Description of the task — Restate the lines word for word, from the first line of the records through the line containing "Alarmstreet (897, 2130)". Leave out the pictures and anything after that line.

•••

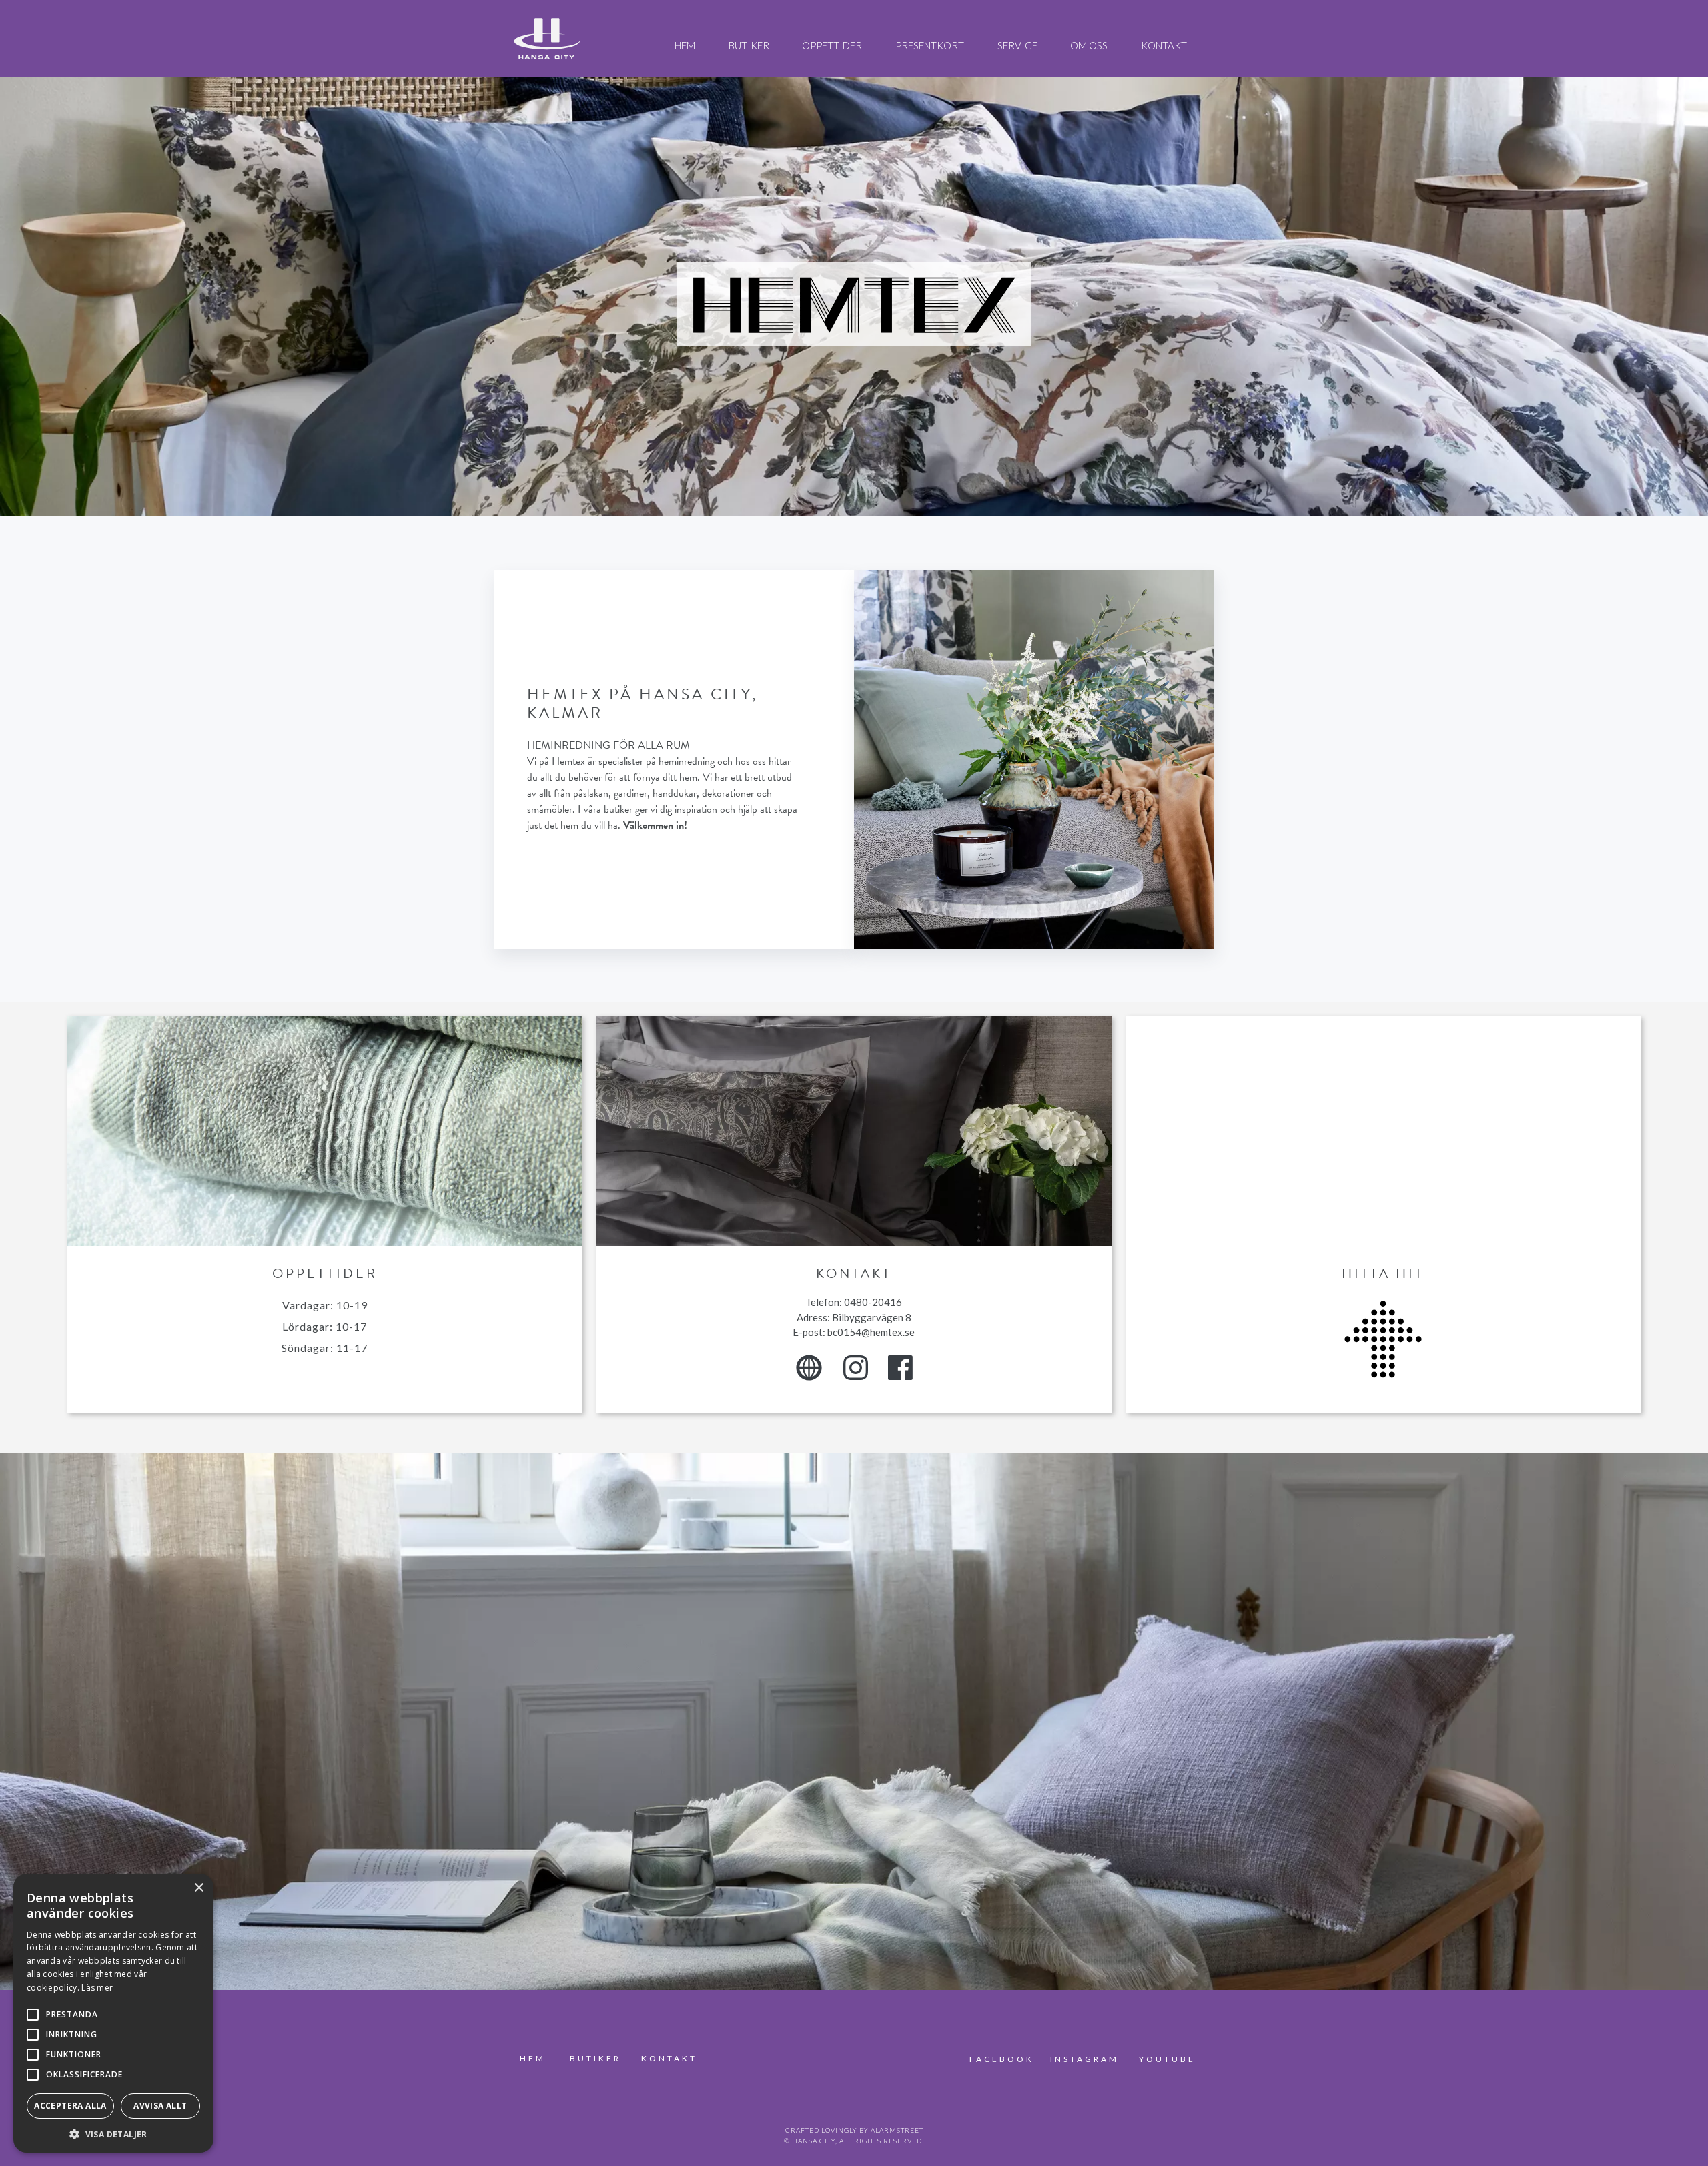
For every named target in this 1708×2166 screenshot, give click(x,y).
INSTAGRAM (1084, 2059)
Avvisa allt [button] (160, 2105)
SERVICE (1017, 45)
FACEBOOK (1003, 2059)
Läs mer (97, 1987)
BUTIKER (749, 45)
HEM (685, 45)
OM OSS (1089, 45)
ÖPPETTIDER (832, 45)
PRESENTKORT (929, 45)
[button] (113, 2133)
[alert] (113, 2013)
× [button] (198, 1888)
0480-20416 (873, 1302)
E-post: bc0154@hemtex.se (854, 1332)
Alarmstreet (897, 2130)
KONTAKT (1164, 45)
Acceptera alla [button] (70, 2105)
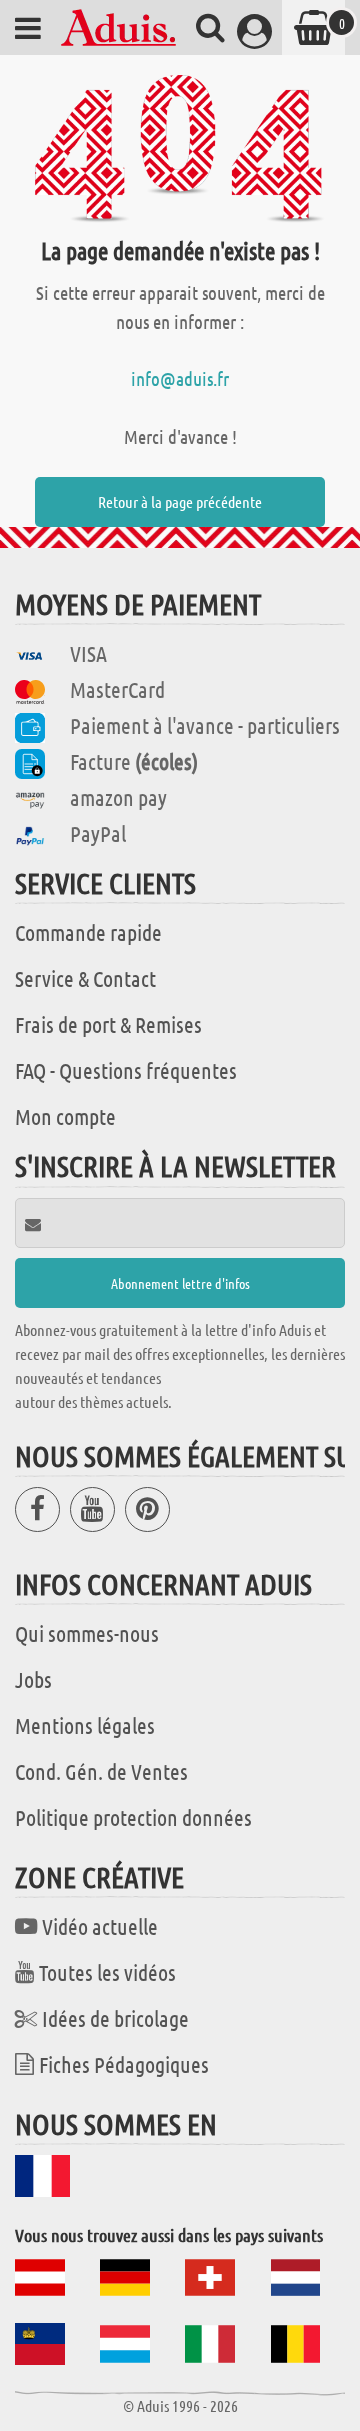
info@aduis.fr (180, 378)
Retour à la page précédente (180, 501)
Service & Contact (85, 978)
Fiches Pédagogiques (124, 2064)
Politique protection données (133, 1817)
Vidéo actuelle (100, 1926)
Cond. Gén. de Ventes (101, 1771)
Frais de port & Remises (108, 1024)
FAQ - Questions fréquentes (126, 1070)
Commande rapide (88, 932)
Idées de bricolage (115, 2018)
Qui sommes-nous (87, 1633)
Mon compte (65, 1116)
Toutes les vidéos (107, 1972)
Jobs (33, 1679)
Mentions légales (85, 1725)
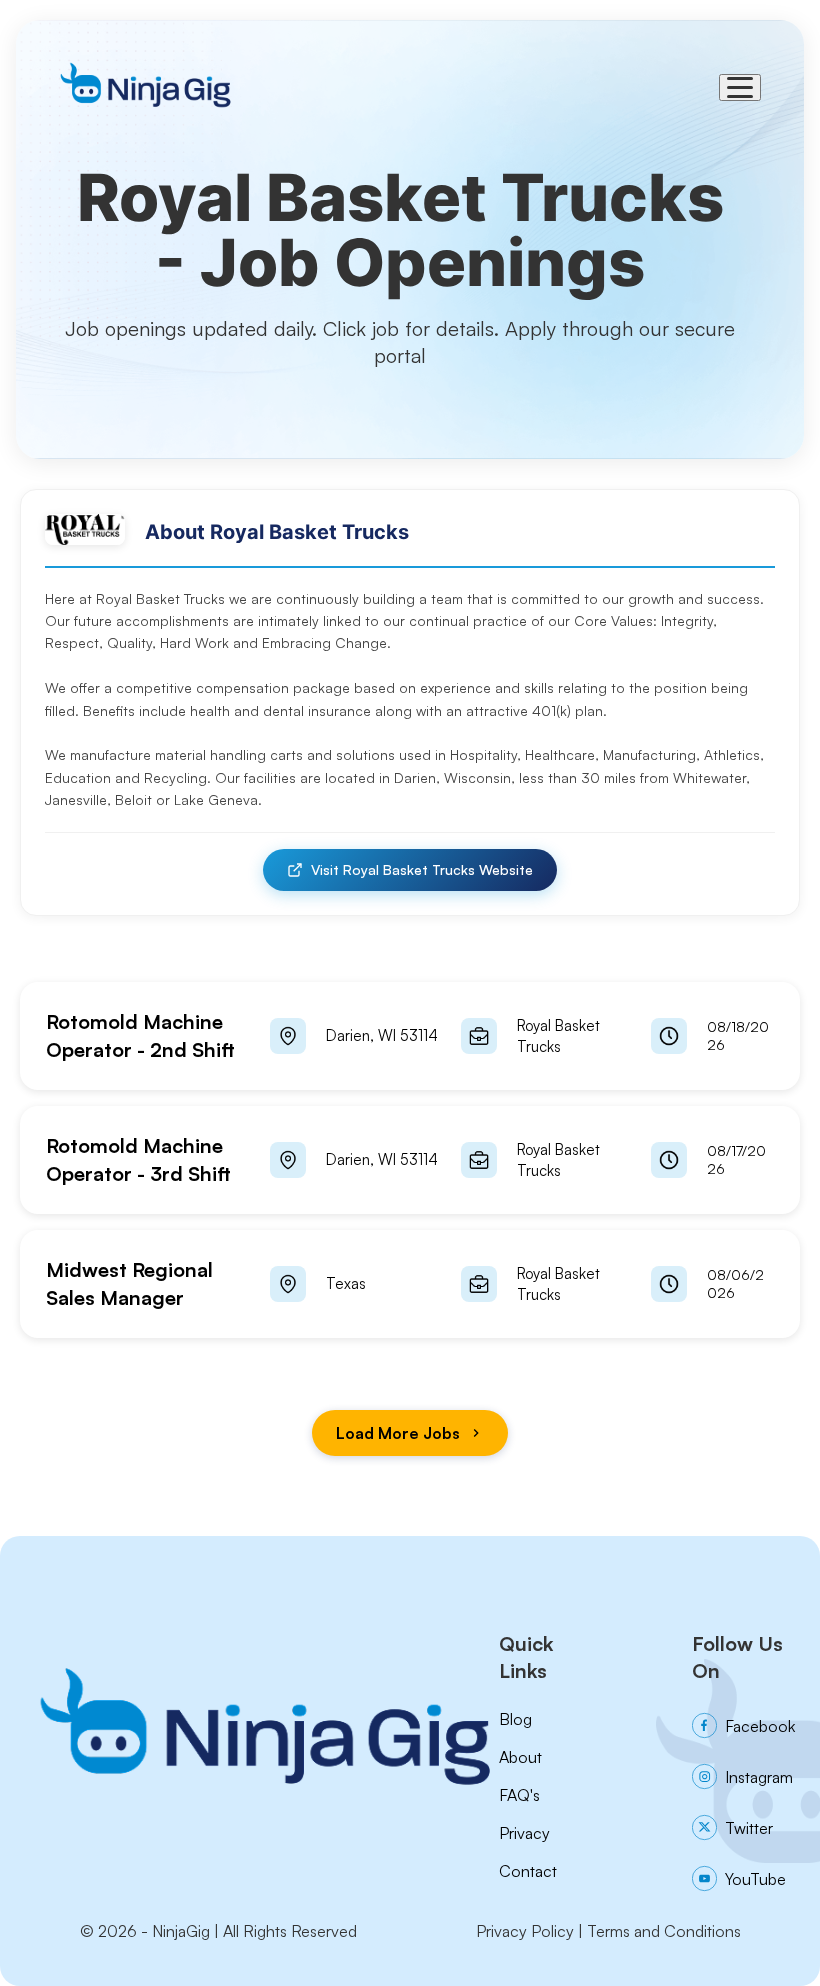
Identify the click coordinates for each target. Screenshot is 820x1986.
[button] (410, 1036)
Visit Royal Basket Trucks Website (422, 869)
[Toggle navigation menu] (740, 87)
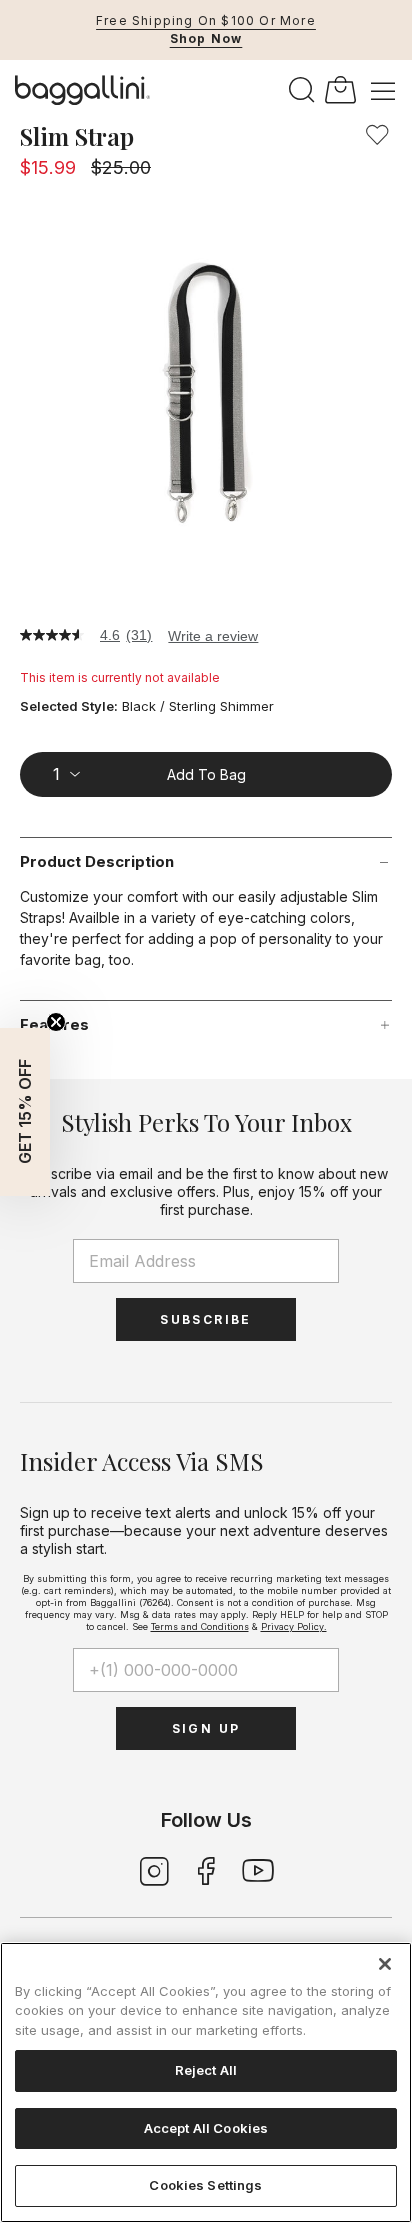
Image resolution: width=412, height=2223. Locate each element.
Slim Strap (77, 136)
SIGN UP (206, 1728)
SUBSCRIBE (206, 1319)
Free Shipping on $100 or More (206, 20)
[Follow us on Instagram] (154, 1869)
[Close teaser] (56, 1022)
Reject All (206, 2070)
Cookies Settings (205, 2185)
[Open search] (302, 90)
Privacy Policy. (294, 1626)
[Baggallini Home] (82, 90)
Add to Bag (206, 774)
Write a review (213, 636)
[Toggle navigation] (383, 90)
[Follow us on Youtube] (258, 1869)
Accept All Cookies (206, 2128)
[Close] (385, 1964)
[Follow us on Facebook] (206, 1869)
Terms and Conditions (200, 1626)
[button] (377, 135)
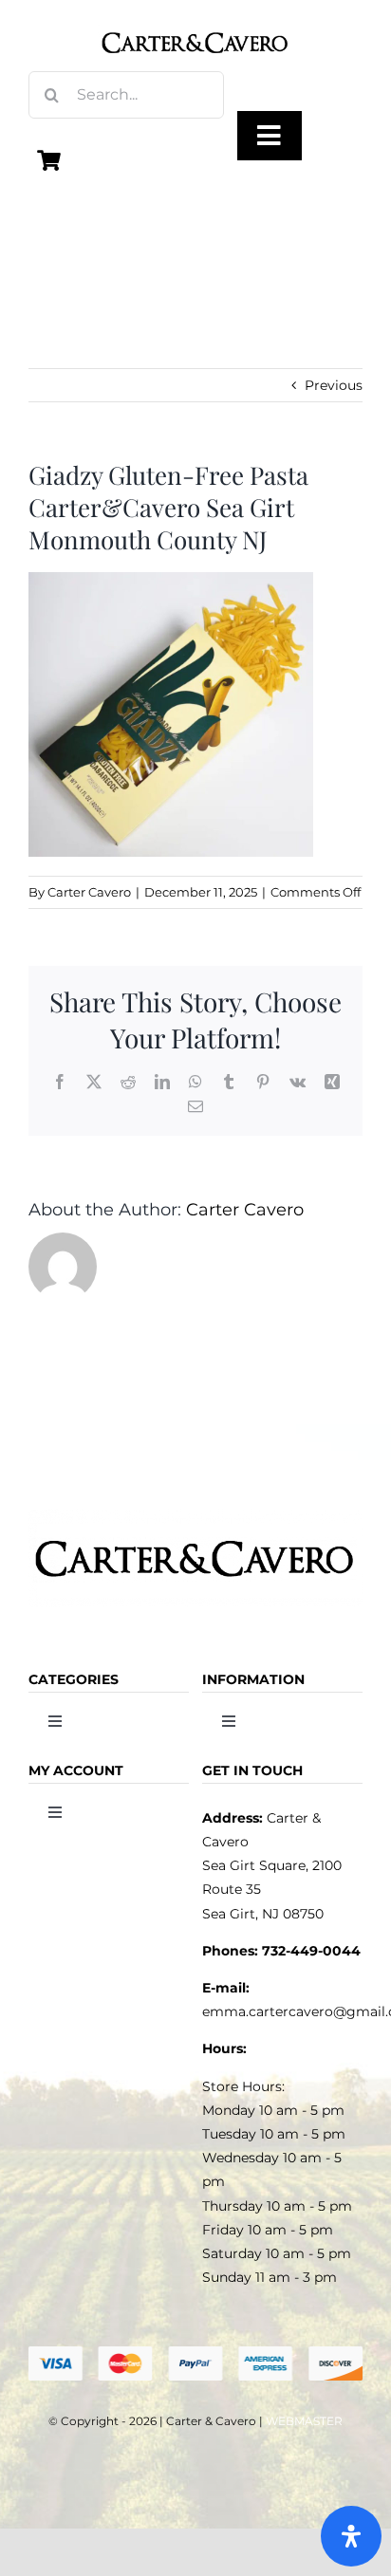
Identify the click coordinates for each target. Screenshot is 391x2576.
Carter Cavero (89, 891)
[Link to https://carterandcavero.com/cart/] (49, 160)
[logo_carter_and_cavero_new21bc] (195, 20)
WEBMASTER (304, 2421)
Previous (334, 385)
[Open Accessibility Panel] (351, 2536)
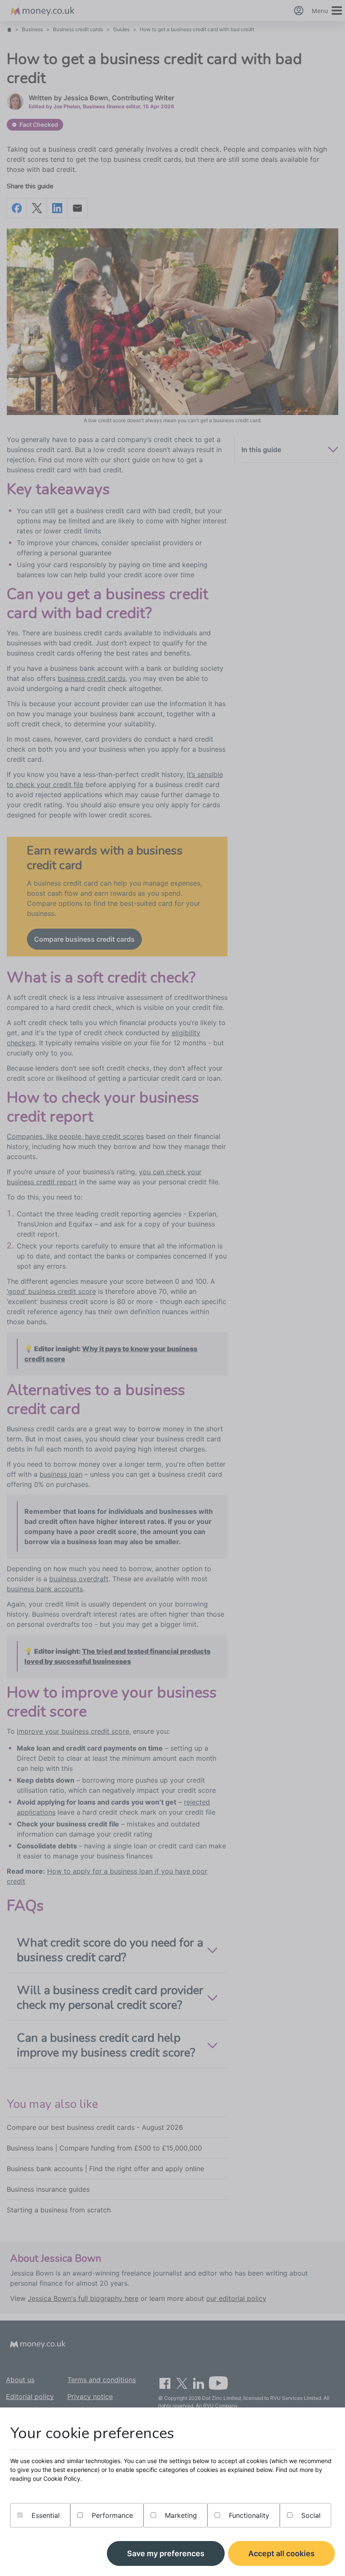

•••

Exercise answer —
For every named target in this 1708×2166 screenshot, give click(x,y).
INSTAGRAM (1084, 2059)
Avvisa allt [button] (160, 2105)
SERVICE (1017, 45)
FACEBOOK (1003, 2059)
Läs mer (97, 1987)
BUTIKER (749, 45)
HEM (685, 45)
OM OSS (1089, 45)
ÖPPETTIDER (832, 45)
PRESENTKORT (929, 45)
[button] (113, 2133)
[alert] (113, 2013)
× [button] (198, 1888)
0480-20416 (873, 1302)
E-post: bc0154@hemtex.se (854, 1332)
Alarmstreet (897, 2130)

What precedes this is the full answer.